*** Block opens ***

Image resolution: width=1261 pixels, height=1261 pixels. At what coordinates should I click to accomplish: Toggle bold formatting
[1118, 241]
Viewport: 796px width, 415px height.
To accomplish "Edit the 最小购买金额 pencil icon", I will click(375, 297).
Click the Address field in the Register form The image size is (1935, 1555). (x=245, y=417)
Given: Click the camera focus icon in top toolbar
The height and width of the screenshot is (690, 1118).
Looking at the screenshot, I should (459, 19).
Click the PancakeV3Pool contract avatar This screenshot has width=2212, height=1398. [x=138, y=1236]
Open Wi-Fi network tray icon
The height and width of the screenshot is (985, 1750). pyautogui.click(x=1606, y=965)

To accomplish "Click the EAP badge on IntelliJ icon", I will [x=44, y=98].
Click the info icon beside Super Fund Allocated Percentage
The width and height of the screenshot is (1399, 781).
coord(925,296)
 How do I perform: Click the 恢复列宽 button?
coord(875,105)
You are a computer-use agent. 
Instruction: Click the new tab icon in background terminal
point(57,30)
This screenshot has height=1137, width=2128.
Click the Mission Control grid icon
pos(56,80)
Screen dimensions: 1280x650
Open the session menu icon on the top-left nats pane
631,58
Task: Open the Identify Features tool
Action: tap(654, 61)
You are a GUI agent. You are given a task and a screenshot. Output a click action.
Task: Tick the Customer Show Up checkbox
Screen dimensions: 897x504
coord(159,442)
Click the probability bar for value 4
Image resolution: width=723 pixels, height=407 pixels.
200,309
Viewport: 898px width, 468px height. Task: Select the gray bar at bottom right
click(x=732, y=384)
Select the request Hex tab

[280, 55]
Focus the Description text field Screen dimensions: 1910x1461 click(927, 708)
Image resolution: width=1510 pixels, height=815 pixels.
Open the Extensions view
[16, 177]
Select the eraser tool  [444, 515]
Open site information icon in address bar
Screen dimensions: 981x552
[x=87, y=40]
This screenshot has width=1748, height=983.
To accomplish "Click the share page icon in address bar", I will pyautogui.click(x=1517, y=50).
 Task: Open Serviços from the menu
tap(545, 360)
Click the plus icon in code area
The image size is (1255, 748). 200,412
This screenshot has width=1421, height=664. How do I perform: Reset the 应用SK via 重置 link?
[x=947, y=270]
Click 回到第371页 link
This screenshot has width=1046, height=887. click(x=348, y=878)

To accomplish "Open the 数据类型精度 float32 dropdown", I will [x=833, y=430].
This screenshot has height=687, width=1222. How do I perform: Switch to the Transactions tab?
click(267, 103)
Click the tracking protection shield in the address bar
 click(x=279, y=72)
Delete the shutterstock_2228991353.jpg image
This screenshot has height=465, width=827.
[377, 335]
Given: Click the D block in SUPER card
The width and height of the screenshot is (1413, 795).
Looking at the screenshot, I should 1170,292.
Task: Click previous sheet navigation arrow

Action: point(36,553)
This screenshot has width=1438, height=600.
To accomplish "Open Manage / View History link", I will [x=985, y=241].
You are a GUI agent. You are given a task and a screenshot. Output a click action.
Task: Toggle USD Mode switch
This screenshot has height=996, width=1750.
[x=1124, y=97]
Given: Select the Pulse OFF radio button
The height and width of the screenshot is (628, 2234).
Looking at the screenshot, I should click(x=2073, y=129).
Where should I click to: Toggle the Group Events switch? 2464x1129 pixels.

*** Block closes ***

## Task statement:
Search the records for lines holding the word "field", then copy each line you find.

## Reply:
Click the Address field in the Register form The image size is (1935, 1555). (x=245, y=417)
Focus the Description text field Screen dimensions: 1910x1461 click(927, 708)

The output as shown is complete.